A vincere l’appalto infatti sono state altre imprese. Il meccanismo che gli ha aperto la strada è stato quello del massimo ribasso previsto dal decreto sugli appalti. Chi fa il prezzo più basso si aggiudica il lavoro. C’è però un ma. Nel decreto è inserita una clausola sociale a garanzia dei lavoratori: se a vincere l’appalto è una nuova impresa ai vecchi occupati sarà garantita la continuità lavorativa. Ma non sta andando così. «Le Poste la stanno già ignorando - accusa Michele Azzola, segretario nazionale della Slc Cgil – e a seguirli sarà Enel. Poi potrebbero seguire Almaviva e Datacompact ».

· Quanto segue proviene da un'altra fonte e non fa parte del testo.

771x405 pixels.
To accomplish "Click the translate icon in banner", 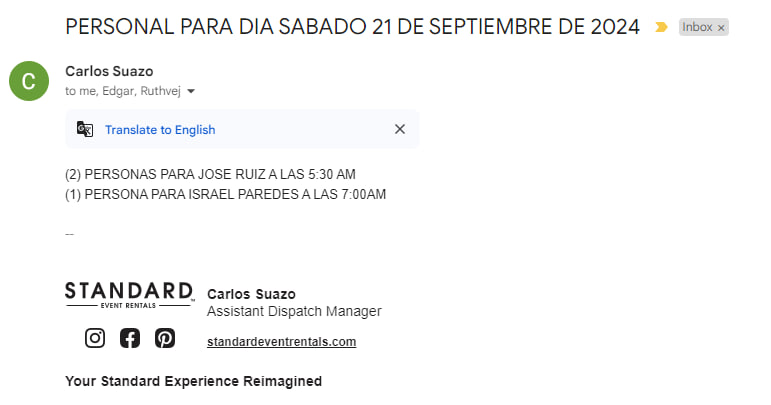I will (x=85, y=129).
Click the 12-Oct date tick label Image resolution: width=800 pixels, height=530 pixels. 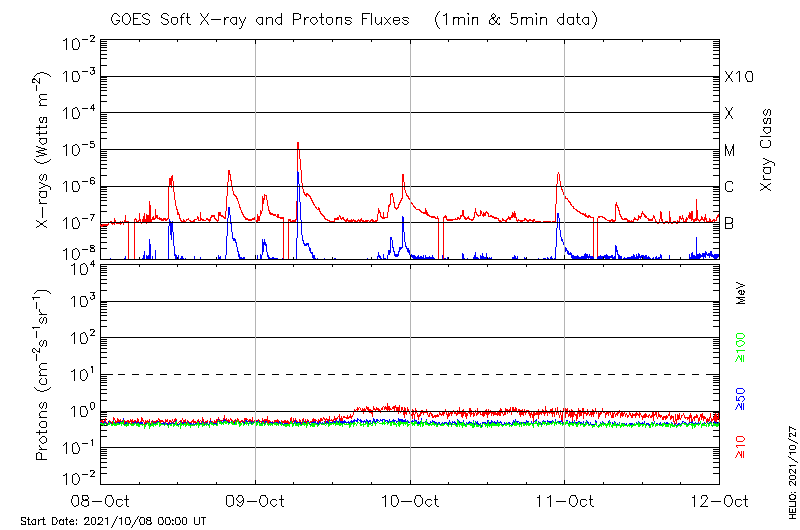(718, 500)
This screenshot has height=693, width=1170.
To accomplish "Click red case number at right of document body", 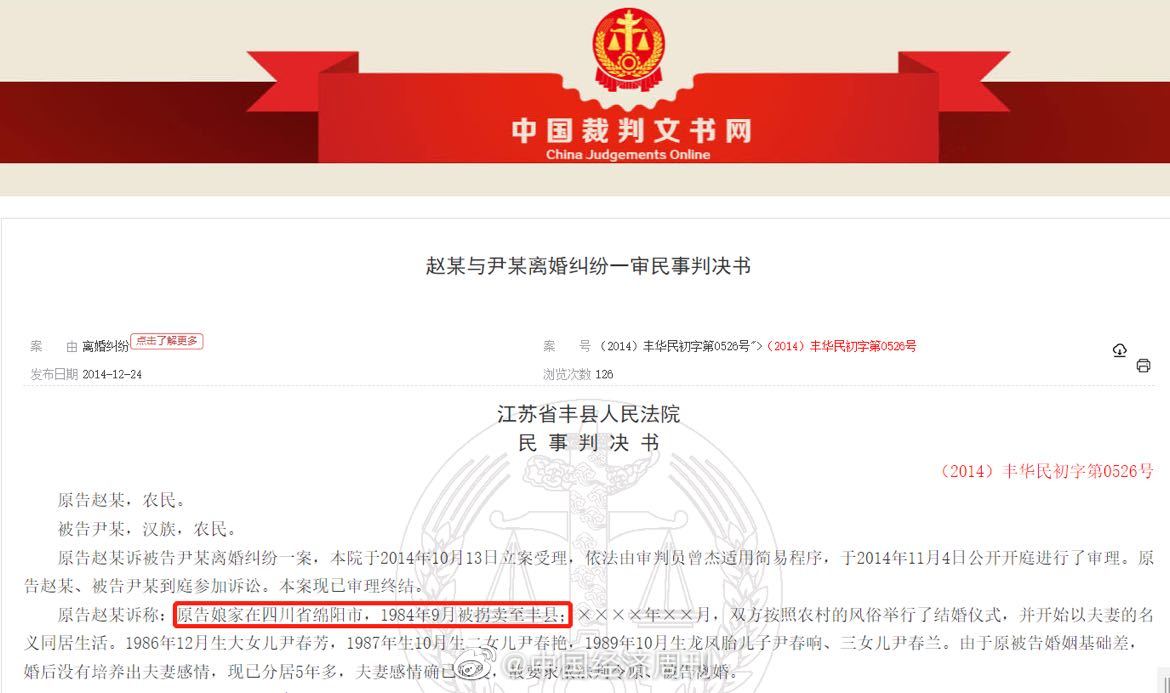I will (x=1045, y=471).
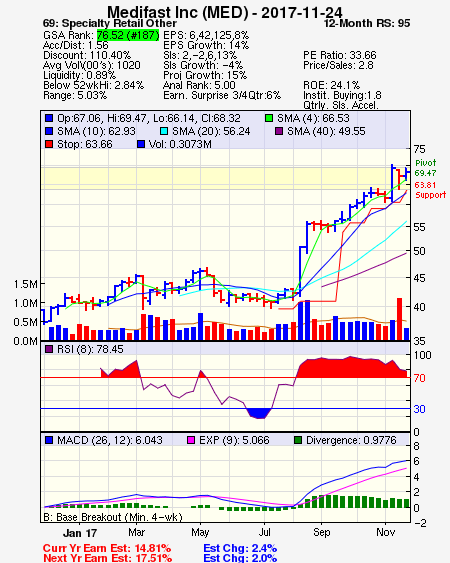
Task: Click the cyan SMA (20) legend swatch
Action: pos(164,131)
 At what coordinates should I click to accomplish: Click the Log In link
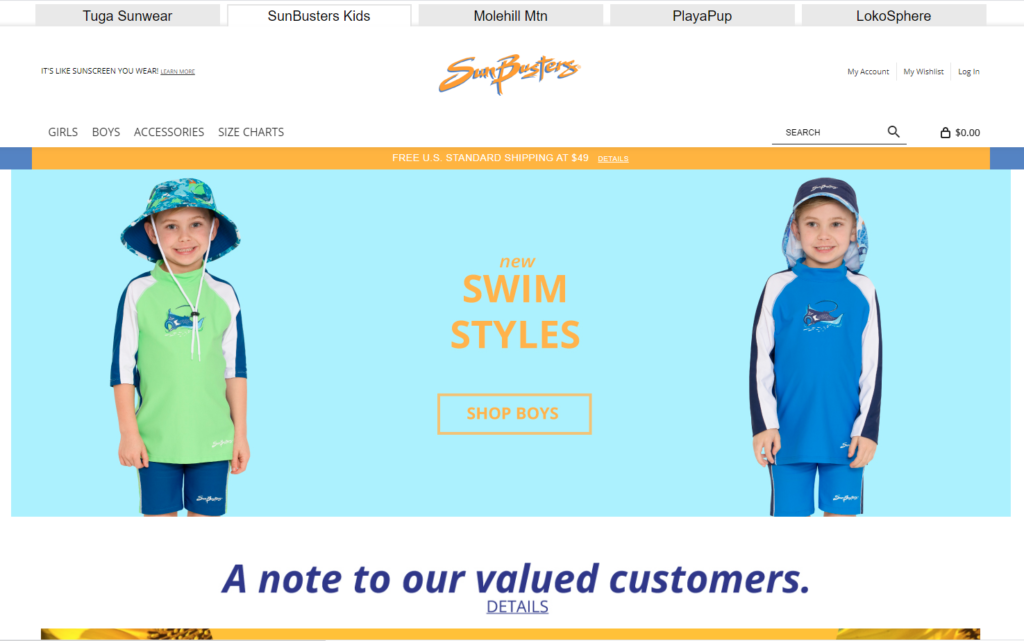click(968, 72)
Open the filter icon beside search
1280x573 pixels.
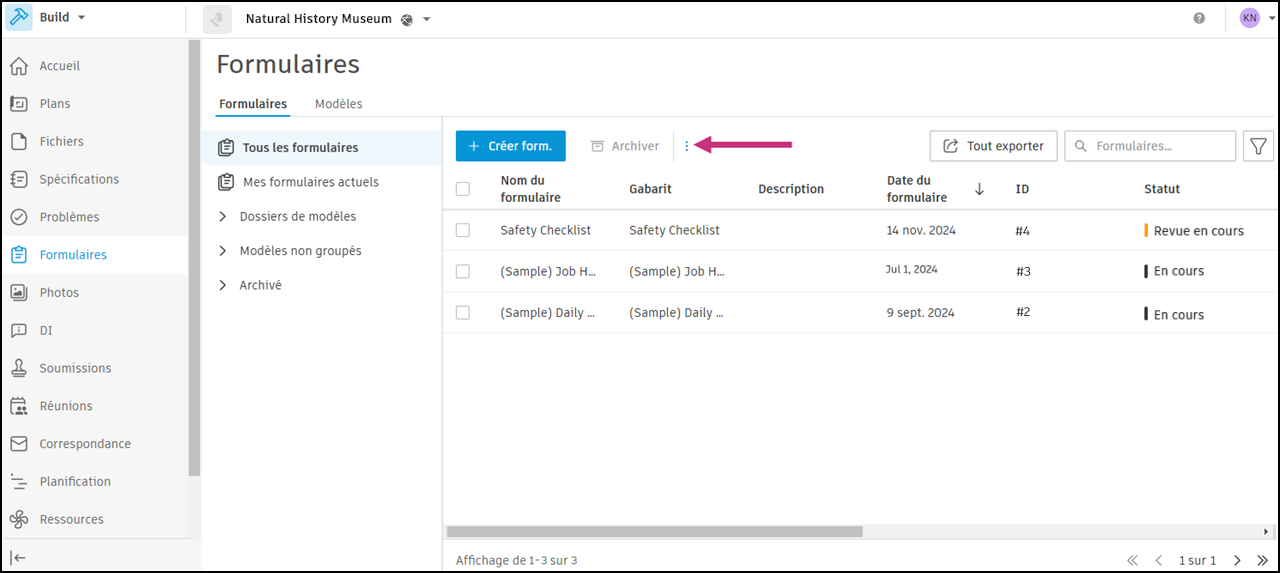point(1258,146)
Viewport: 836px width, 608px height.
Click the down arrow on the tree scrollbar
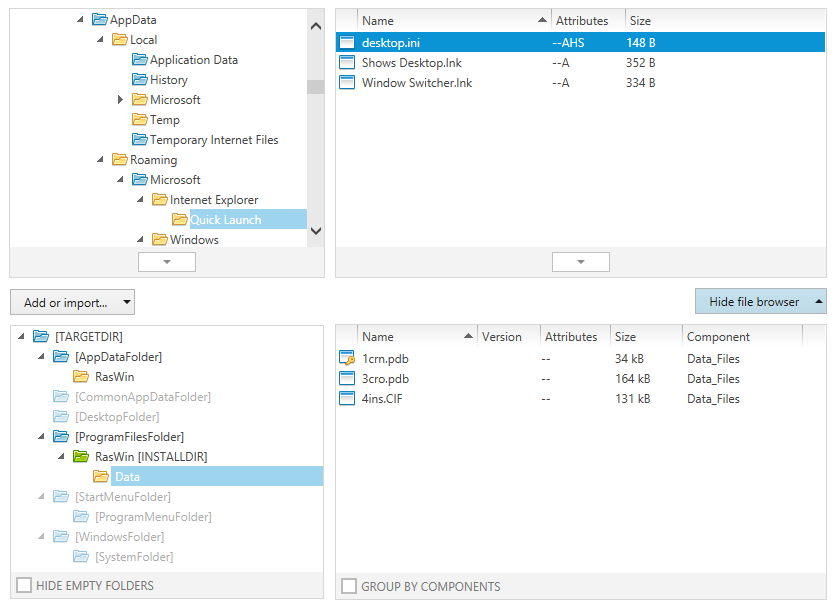pos(315,231)
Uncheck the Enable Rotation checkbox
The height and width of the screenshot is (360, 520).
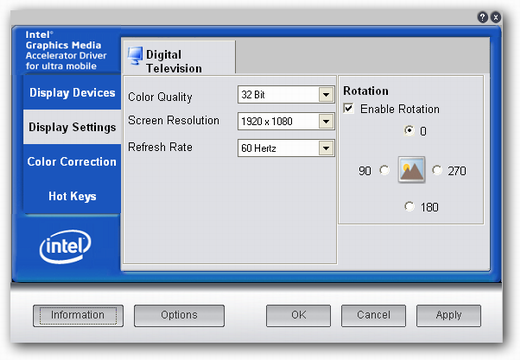coord(348,108)
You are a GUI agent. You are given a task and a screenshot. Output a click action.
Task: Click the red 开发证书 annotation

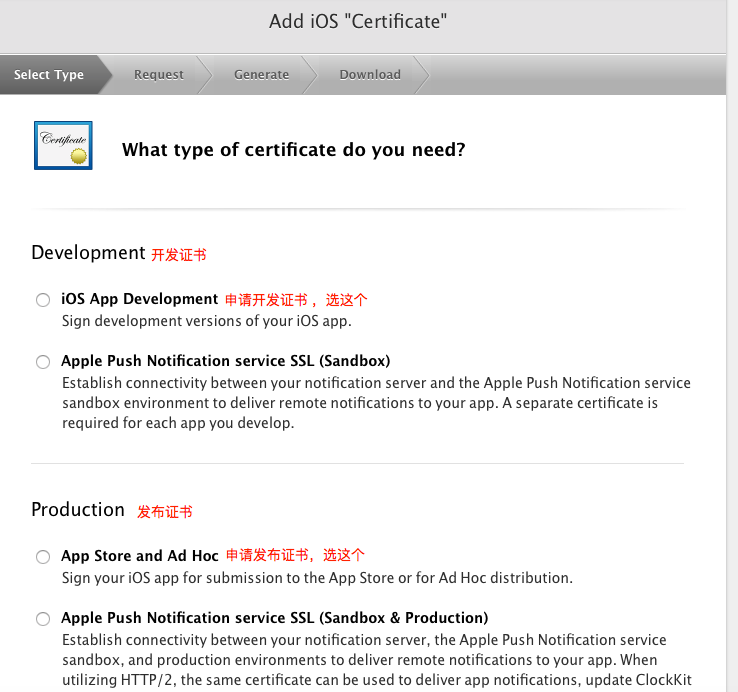click(179, 255)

Una situazione tragica, ma anche ridicola. «Non è possibile che Poste e Enel, due aziende il cui controllo è riferibile allo Stato - aggiunge Azzola - decidano di non applicare la legge, scaricando sulle istituzioni migliaia di licenziamenti ». Da tempo i sindacati chiedono una convocazione al governo. Ieri qualcosa s’è mosso. «Il 9 marzo sindacati e imprese verranno chiamati al ministero - assicura Cesare Damiano, presidente della Commissione lavoro della Camera. - I problemi ci sono e il primo riguarda gli ammortizzatori sociali.
L’Inps inserisce i lavoratori dei call center nei servizi e dunque li esclude dagli ammortizzatori. E poi ci sono i casi di Poste e Enel, sui quali il governo deve esercitare una moral suasion. Bisogna tra l’altro evitare quello che gli imprenditori onesti chiamano il “turismo contrattuale”, cioé le delocalizzazioni. Tra l’altro nel settore stanno nascendo vere e proprie imprese pirata». Bene la convocazione del 9, commenta la Cgil, che annulla la prevista manifestazione dell’11 marzo, trasformandola in un presidio davanti al ministero dello Sviluppo economico.